TASK TO CARRY OUT:
Read the data below. Every line holding the string "will" must be copied.

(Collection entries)
*** Block opens ***
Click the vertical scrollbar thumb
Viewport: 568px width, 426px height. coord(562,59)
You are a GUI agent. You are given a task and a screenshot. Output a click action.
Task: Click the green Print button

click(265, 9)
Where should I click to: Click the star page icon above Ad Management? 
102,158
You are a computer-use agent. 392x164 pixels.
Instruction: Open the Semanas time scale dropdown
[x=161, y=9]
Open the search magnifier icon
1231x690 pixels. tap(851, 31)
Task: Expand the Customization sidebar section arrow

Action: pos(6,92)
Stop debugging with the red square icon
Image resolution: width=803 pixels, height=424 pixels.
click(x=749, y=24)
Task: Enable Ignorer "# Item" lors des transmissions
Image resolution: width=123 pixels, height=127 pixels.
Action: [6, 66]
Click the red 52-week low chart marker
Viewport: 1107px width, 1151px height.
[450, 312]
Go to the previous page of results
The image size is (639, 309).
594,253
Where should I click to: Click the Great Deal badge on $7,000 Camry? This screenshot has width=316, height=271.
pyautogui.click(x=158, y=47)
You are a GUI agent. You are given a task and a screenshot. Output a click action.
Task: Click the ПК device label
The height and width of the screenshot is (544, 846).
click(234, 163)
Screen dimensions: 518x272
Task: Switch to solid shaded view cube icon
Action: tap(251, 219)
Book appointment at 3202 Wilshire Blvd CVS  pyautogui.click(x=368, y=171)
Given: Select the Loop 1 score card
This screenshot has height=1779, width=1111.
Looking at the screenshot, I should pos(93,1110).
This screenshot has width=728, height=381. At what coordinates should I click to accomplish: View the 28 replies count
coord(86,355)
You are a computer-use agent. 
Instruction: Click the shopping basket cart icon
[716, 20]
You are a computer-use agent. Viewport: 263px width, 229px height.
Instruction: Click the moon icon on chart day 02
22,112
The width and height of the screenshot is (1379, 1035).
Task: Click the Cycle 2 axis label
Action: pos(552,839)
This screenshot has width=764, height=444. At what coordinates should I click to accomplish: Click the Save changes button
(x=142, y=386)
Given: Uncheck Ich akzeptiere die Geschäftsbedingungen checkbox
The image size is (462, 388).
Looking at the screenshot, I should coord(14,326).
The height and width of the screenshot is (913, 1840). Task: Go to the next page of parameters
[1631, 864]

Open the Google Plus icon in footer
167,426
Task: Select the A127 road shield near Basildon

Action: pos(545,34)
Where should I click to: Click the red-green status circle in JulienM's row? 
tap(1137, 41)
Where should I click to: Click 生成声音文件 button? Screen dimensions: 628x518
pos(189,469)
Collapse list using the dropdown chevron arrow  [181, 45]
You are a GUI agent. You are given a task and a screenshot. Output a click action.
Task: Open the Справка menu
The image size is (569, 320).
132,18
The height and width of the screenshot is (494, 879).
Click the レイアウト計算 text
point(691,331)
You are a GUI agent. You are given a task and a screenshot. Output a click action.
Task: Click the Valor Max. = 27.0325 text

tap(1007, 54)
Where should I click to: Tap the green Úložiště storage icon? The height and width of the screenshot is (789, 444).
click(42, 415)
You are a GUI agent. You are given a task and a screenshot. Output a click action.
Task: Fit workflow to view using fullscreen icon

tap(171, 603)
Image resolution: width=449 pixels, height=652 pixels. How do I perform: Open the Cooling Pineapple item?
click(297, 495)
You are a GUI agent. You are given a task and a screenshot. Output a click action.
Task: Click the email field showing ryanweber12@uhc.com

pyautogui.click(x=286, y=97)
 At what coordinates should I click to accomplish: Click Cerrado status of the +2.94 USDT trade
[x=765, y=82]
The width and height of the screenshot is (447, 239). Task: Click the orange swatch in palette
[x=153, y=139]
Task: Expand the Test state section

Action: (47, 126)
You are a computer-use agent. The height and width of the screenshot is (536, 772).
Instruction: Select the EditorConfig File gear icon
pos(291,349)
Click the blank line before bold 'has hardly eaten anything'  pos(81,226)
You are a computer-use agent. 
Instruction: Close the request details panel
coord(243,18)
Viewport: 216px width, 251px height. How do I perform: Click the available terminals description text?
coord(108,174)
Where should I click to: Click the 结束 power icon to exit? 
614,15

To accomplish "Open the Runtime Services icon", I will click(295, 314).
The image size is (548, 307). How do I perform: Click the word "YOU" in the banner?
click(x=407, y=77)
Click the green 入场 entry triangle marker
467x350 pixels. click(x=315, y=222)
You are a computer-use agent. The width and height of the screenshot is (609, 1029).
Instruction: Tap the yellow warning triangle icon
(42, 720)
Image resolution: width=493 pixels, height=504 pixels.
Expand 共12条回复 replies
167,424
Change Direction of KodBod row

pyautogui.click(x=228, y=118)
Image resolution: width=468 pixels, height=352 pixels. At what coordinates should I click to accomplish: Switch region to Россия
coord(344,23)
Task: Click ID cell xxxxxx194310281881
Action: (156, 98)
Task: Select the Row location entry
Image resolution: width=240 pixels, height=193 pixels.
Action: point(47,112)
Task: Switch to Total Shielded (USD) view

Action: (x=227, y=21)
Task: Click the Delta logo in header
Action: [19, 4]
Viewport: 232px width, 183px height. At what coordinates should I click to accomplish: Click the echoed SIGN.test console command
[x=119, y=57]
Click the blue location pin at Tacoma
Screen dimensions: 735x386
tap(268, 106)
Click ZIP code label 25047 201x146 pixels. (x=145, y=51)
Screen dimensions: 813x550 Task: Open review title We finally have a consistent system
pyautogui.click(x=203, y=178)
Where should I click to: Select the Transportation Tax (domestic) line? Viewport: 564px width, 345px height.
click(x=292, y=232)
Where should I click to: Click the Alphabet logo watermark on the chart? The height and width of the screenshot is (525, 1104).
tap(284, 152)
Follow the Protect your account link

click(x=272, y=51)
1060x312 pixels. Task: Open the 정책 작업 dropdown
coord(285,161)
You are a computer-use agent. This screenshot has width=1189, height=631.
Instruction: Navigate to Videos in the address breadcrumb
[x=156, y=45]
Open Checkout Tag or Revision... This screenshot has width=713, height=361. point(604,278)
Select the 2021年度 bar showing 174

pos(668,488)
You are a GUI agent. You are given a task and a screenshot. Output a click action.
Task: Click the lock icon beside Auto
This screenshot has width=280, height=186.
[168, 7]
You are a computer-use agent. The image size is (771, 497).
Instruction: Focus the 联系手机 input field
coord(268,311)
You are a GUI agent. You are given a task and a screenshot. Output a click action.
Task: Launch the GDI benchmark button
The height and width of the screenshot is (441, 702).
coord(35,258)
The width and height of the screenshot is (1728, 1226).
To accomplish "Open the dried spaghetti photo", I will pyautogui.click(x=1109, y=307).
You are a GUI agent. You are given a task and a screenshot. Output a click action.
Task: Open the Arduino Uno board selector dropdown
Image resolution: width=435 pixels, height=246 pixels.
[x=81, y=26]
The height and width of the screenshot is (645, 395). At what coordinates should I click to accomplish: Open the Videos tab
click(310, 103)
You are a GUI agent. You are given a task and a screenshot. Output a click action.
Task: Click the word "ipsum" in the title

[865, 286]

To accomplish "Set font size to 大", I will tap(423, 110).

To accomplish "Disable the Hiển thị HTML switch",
*** Block closes ***
FINAL ANSWER:
To accomplish "Open the Runtime Services icon", I will click(295, 314).
To accomplish "Open the dried spaghetti photo", I will pyautogui.click(x=1109, y=307).
To accomplish "Set font size to 大", I will tap(423, 110).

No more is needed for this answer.